病理性α-synuclein干扰细胞核完整性。

α-突触核蛋白的病理聚集是一组神经退行性疾病的标志，统称为突触核蛋白病。关于α-synuclein的生理功能，以及α-synuclein病理变异的有害影响一直存在广泛的争论，但最近的证据表明，α-synuclein在调节突触功能中的关键作用正在形成共识。然而，α-synuclein在正常和致病状态下对细胞核功能的作用存在争议，α-synuclein在细胞核内定位的程度及其对细胞核的影响尚不清楚。为了开始解决这一争议，我们采用突触核蛋白病小鼠和细胞培养模型，以及死后人类路易体痴呆组织来阐明病理性α-突触核蛋白在核室内的定位程度，以及这种定位的下游后果。我们在小鼠模型和人死后路易体痴呆皮层中观察到α-突触核蛋白在细胞核内的病理聚集。在小鼠和人脑组织中，α-突触核蛋白的存在与细胞核形态异常有关。α-突触核蛋白在细胞核内的这种病理性积累在对照小鼠、无病理的人组织或对照细胞中均未观察到。我们随后检查了核功能的变化与α-突触核蛋白在细胞核中的病理积累的相关性。突触核蛋白病变模型显示DNA损伤标志物53BP1水平升高。病理性α-synuclein的细胞表现为核膜损伤标志物升高，核膜修复标志物表达异常。我们的细胞培养数据还表明，细胞核内病理α-突触核蛋白积累会改变RNA定位。最后，我们表明核路易样病理导致对核靶向毒素的敏感性增加。综上所述，这些结果用超分辨率方法严格说明了病理性α-突触核蛋白的核定位，并为随后对核完整性和功能的影响提供了新的见解。

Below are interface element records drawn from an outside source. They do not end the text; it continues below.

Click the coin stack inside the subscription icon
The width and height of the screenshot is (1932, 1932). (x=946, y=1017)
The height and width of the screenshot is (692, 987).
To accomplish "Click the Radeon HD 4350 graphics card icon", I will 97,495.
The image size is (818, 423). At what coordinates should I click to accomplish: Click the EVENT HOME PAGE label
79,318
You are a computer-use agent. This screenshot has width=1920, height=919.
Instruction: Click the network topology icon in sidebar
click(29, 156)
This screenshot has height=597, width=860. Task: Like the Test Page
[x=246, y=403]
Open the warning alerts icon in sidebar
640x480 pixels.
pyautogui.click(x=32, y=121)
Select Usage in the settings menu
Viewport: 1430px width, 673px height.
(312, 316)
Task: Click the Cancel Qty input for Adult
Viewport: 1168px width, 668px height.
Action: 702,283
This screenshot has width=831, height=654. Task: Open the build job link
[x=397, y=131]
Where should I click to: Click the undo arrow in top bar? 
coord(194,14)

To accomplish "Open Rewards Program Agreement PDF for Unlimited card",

本文章由计算机程序翻译，如有差异，请以英文原文为准。

求助全文

约1分钟内获得全文求助全文

来源期刊

Neurobiology of Disease 医学-神经科学

CiteScore

11.20

自引率

3.30%

发文量

270

审稿时长

76 days

期刊介绍： Neurobiology of Disease is a major international journal at the interface between basic and clinical neuroscience. The journal provides a forum for the publication of top quality research papers on: molecular and cellular definitions of disease mechanisms, the neural systems and underpinning behavioral disorders, the genetics of inherited neurological and psychiatric diseases, nervous system aging, and findings relevant to the development of new therapies.